Practices for Good Biblical Exegesis
Sometimes when you hear or read something, your mind draws out a meaning that the speaker or author did not intend. In conversation, we usually call this a miscommunication. As long as tempers aren't flaring, it's easy enough to realize you're talking about two different things and fix it by asking the speaker what they meant.
But clarifying the original intended meaning of a biblical text isn't so simple. Since we can't ask Moses, Isaiah, Matthew, or Paul to clarify what they meant, we're left to make our best guess from the text itself.
And right there is the key: The Text Itself. That's your fish.
Good news! You don't need a seminary degree or library of resources to be able to practice solid exegesis in your regular Bible-reading. All you need is the fish. So here are some general rules for good fish-looking - I mean, biblical exegesis.
Re-read the verse or passage a few times. In fact, read it out loud. If you have someone else nearby, ask them to read it aloud. Emphasize different words. Try pausing in various places. It's amazing how meaning changes even when the words stay the same.
Read the wider context. Is this verse part of a longer story? You might need to back up and see what happened immediately beforehand or the fallout afterwards. Is it part of a bigger conversation? Who is speaking to whom, where, and why? Really try to understand the background this part of Scripture rests in by zooming out for a bigger picture view.

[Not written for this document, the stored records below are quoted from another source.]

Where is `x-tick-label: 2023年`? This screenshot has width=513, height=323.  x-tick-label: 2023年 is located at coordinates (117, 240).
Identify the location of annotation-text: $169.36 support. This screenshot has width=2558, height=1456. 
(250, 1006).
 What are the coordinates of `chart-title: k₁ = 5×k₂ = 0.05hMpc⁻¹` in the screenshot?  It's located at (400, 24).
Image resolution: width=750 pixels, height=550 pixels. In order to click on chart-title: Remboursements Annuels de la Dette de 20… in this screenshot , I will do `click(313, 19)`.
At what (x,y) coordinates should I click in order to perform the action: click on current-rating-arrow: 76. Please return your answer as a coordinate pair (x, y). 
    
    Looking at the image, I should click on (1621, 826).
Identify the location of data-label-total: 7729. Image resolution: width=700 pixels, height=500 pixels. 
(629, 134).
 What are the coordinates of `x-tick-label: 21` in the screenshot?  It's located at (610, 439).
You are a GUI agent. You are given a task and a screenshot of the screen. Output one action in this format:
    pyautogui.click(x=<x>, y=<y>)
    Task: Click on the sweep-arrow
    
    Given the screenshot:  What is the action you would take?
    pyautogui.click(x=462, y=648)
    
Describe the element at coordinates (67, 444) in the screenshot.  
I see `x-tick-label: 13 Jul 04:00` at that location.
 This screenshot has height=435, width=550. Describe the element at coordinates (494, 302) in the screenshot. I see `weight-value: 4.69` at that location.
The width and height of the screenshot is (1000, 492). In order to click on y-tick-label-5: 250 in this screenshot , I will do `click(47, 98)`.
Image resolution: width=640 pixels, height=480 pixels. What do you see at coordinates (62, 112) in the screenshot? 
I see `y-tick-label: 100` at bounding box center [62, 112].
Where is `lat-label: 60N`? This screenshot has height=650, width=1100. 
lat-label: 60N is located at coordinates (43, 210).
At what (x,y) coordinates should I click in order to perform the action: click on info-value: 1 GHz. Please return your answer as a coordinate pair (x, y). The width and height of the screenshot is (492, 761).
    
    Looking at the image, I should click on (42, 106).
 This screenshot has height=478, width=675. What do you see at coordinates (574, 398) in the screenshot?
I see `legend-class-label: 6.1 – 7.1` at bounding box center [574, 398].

Read another translation! We English speakers are blessed to have over 450+ different English translations of the Bible. Even if you don't have another physical Bible at hand, sites like BibleGateway.com and Bible.org make hundreds of versions available at your fingertips. (Thanks, Bible translators!)
Pray. I don't say this lightly or as a last resort. As much as we might want to ask the original human authors what their words meant, we can and should ask the Divine Author what He means. Even better? He promises to answer.
"If any of you lacks wisdom, let him ask of God, who gives to all liberally and without reproach, and it will be given to him."